Hay una cierta necesidad de registro de lo que vemos y de lo que hacemos, que se satisface haciendo miles y miles de fotos que ocupan muchas “gigas”, aunque nunca las vayamos a ver. Una foto es el mejor elemento para testimoniar nuestra presencia en un país lejano o simultánea a un acontecimiento relevante. Aquí estuve yo, podemos decir, con la imagen que lo demuestra. No basta con indicar que visitamos Pisa; es preciso que se nos vea “aguantar” la torre inclinada.

La foto, facilitada extraordinariamente con el móvil, el mismo instrumento que permite hacer de todo e incluso hablar por teléfono a nostálgicos de la voz, se ha hecho imprescindible en el narcisismo que hace frente patéticamente al desvalimiento del sujeto. No basta con decir “yo estuve ahí”; es necesario que ese “ahí” sea especial, original, inaudito, y que yo me muestre colgando de la torre Eiffel o que se me vea a riesgo de ser atropellado por un tren, cogido por un toro o a punto de despeñarme en el cañón del Colorado. Ya no se necesita un testigo. Uno mismo puede serlo de todas las estupideces imaginables y crece así el número de muertos víctimas de su pasión por los selfies que dan cuenta de esa originalidad letal. 

Podemos hacer una simplificación extrema y hablar de fotos de vida y de muerte. Y no sólo de los otros. Los selfies de quienes se retratan antes de morir sugieren que la pulsión de muerte freudiana se disfraza muchas veces de mera estupidez. Pero, al margen de tales extremos, la obsesión por registrarlo todo, por fotografiarlo todo, apunta a la necesidad de colmar un vacío. Hace pocos años, los videos caseros proscribían la mirada felicitaria a expensas del goce imaginado de flagelar a conocidos y amigos con el registro audiovisual de la boda de un familiar o de unas vacaciones tan soñadas que en el sueño mismo quedaban. Ahora, hasta hacer uno de esos videos cansa y ya no se ven turistas tomándolos desde autobuses o por la calle. Hoy tenemos Facebook y whatsapp y podemos demostrar en todo momento que estamos en una playa o comiendo una pizza mediante el oportuno selfie. Y, ya que podemos, ¿por qué no hacerlo? ¿Por qué no alimentar el narcisismo? Si no podemos ser populares por participar en un reality o haber nacido en casa rica, podemos al menos serlo un día o dos por registrar cómo nos matamos corriendo delante de un toro o a punto de caer al vacío. 
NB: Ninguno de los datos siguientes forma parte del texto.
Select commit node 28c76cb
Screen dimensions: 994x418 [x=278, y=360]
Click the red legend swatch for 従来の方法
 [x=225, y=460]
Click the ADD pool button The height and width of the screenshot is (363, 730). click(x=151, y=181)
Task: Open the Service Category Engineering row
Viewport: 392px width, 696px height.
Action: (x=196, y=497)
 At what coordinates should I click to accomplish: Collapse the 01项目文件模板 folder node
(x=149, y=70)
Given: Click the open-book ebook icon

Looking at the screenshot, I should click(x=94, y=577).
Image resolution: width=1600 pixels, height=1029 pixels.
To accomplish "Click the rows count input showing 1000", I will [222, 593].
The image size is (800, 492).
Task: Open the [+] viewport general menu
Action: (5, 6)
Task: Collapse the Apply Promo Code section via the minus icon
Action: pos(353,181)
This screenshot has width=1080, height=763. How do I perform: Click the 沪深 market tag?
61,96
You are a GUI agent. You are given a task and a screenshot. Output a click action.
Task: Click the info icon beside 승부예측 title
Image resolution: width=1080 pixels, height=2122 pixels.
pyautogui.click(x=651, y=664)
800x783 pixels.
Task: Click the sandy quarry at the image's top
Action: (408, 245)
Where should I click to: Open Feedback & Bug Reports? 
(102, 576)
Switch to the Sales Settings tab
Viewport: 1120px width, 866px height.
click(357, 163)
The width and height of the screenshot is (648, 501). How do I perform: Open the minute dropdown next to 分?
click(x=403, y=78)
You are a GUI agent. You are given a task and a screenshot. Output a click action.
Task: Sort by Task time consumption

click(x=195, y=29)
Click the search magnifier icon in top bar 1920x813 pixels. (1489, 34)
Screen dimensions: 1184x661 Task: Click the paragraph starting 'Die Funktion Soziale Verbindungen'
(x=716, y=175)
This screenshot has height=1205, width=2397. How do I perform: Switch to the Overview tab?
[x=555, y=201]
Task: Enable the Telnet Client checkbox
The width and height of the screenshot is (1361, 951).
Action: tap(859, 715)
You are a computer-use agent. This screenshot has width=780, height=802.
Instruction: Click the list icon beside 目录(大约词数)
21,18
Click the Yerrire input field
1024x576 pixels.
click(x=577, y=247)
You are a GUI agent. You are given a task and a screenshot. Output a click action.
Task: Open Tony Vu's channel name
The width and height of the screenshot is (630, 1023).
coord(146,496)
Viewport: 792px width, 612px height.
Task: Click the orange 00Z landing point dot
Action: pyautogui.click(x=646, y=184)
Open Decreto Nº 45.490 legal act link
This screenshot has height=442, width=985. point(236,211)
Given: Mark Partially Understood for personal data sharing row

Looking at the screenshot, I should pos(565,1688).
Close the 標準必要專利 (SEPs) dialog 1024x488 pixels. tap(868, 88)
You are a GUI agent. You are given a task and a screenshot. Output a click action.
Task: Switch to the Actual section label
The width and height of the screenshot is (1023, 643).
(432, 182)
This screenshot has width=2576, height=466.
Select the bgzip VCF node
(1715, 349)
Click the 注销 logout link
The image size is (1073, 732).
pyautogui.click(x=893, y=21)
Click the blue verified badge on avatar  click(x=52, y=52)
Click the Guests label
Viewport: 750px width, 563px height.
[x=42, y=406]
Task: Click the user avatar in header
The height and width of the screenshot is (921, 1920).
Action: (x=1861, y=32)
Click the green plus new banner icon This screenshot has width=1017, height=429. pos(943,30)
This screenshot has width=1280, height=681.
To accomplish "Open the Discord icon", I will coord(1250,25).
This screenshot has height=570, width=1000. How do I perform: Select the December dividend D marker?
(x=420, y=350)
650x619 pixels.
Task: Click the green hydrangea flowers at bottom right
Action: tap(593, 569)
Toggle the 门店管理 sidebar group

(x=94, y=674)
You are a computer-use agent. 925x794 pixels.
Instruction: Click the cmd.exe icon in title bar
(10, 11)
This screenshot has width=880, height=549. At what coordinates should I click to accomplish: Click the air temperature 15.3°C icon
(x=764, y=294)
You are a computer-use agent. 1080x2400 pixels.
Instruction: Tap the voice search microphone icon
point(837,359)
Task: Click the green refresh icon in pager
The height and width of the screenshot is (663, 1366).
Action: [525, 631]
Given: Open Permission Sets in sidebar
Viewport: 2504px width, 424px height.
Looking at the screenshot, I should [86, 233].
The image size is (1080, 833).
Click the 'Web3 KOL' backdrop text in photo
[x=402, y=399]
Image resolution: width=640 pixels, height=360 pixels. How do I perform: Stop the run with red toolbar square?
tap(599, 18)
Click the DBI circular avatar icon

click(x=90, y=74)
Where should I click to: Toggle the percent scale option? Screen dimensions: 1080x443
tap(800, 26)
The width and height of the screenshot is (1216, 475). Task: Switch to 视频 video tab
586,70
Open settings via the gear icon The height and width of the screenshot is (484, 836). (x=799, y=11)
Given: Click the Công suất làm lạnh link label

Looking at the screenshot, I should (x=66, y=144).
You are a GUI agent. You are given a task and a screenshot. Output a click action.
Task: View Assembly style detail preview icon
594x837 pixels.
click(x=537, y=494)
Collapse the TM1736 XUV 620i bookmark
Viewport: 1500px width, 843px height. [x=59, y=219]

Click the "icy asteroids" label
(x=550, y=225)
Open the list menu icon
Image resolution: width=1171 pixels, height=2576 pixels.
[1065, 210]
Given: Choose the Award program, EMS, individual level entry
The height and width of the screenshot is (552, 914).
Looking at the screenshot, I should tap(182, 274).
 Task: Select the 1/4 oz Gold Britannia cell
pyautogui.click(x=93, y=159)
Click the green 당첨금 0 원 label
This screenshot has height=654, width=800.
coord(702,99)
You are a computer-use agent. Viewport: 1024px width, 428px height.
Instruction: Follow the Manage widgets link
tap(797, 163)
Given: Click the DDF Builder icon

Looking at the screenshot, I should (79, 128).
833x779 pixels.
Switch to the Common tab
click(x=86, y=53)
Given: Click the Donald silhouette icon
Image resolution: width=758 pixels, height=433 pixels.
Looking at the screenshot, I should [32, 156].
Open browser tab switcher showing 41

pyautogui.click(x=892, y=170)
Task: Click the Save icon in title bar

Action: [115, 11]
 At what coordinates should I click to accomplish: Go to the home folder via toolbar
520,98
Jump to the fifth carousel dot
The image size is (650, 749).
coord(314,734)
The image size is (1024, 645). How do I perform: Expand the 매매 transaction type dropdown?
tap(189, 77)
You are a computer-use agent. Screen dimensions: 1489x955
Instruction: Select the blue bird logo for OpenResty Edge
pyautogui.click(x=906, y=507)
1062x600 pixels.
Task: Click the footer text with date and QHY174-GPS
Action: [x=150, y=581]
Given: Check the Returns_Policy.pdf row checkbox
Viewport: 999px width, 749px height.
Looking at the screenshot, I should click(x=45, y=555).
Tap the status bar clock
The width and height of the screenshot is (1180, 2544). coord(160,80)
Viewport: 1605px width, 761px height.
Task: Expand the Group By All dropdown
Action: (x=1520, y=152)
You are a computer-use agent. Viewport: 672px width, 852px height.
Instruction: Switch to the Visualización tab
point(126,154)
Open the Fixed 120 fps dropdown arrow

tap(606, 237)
Y es que los selfies registran algo que va más allá de una imagen. Si una foto tradicional nos permite evocar recuerdos, acercarnos a un pasado, encontrarnos con algo que determina en mayor o menor grado el ser, un selfie apunta al gran vacío existencial que ha de ser conjurado afirmando el estar frente al ser, con independencia de que la lengua, como el inglés, no haga distingos entre esos dos verbos. Lo importante en una vida vacía acaba siendo demostrar que se está en ella, aunque no se sea en ella, aunque no se sea nada propiamente, aunque uno se muera en el intento por tratar de ser a través del estar.